In a brief aside, Ms. Boyd talked about how parents can deal with their kids, as a method of building community and relationships, and really, easing parental anxiety over kids’ activities. She mentioned the difference between parenting styles in the US and in the Inuit people. In the US, we like to tell our kids what they should do or think or feel. The Inuit people, by contrast, when helping kids deal with a situation, ask them questions. “Do you want to do X because of what that person did? What would happen if you did that?” The Inuit parents try to help their kids think through their situation and teach them to manage their way in the world, rather than giving them guideposts they need to follow. They teach by asking.

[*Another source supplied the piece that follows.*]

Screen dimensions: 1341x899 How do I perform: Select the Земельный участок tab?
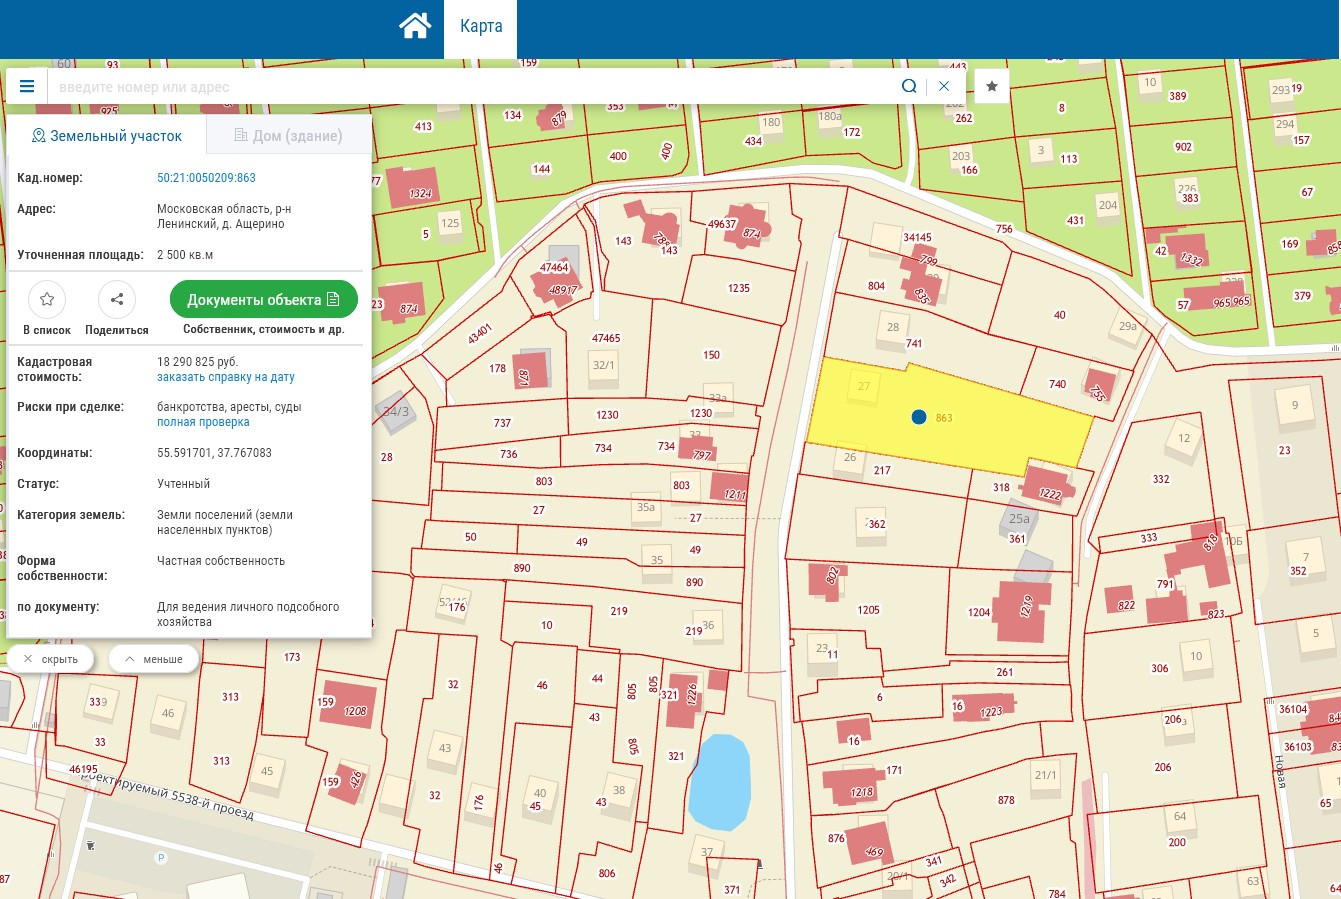click(107, 136)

Benjamin Franklin, in his Autobiography, talks about learning this same lesson. He described his experience of stating a forceful opinion—that force, in an almost Newtonian way, created an equal and opposite reaction. Instead, he learned, that when he asked people questions, he could usually help people come to the conclusion he intended, but with the feeling that it was their own idea, not the idea he had imposed on them. He talked by asking.

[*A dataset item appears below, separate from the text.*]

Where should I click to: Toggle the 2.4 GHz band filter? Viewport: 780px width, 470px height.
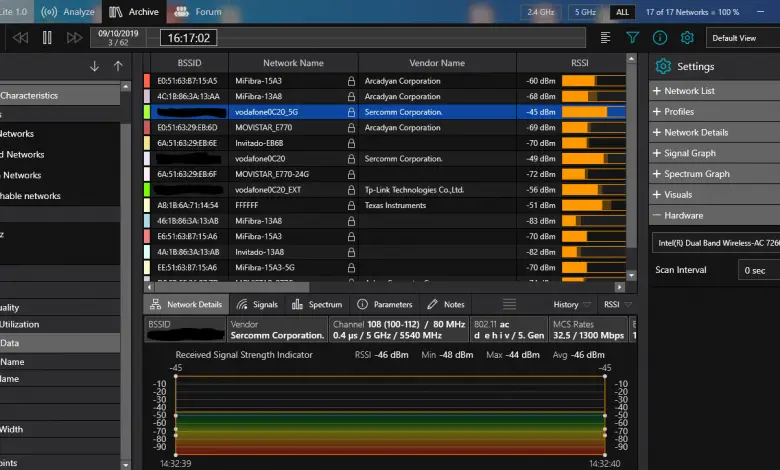(x=543, y=12)
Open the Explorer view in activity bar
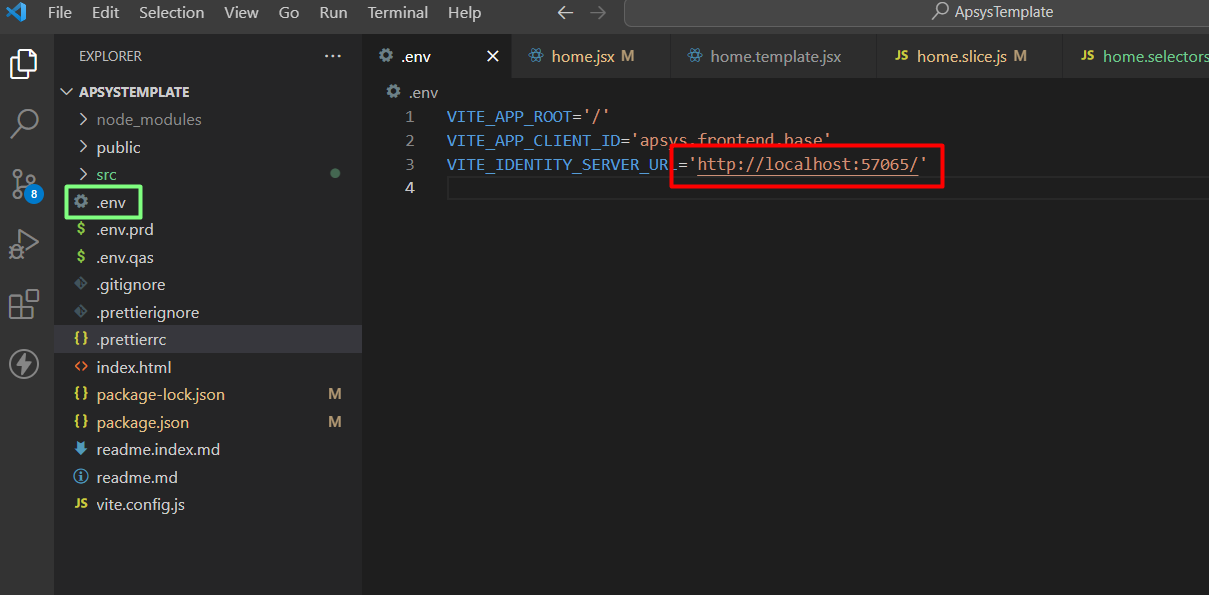Screen dimensions: 1209x595 tap(24, 64)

And, most recently, in working with a rather brilliant client, Ive been exposed to the methods of ‘Appreciative Inquiry‘. AI, very simply, doesn’t focus on identifying all the reasons you can’t do something; it does not identify barriers to dismantle; rather, it focuses on the question, “how could we?” And in a very powerful way, it brings people together and mobilizes their energy towards positive, engaging solutions. I have watched an AI master use questions to bring people together over historically intractable chasms.
So, let me ask you–What do you think about this idea? Is it worth trying? Or if you have tried it (or use it), care to share your experience(s)?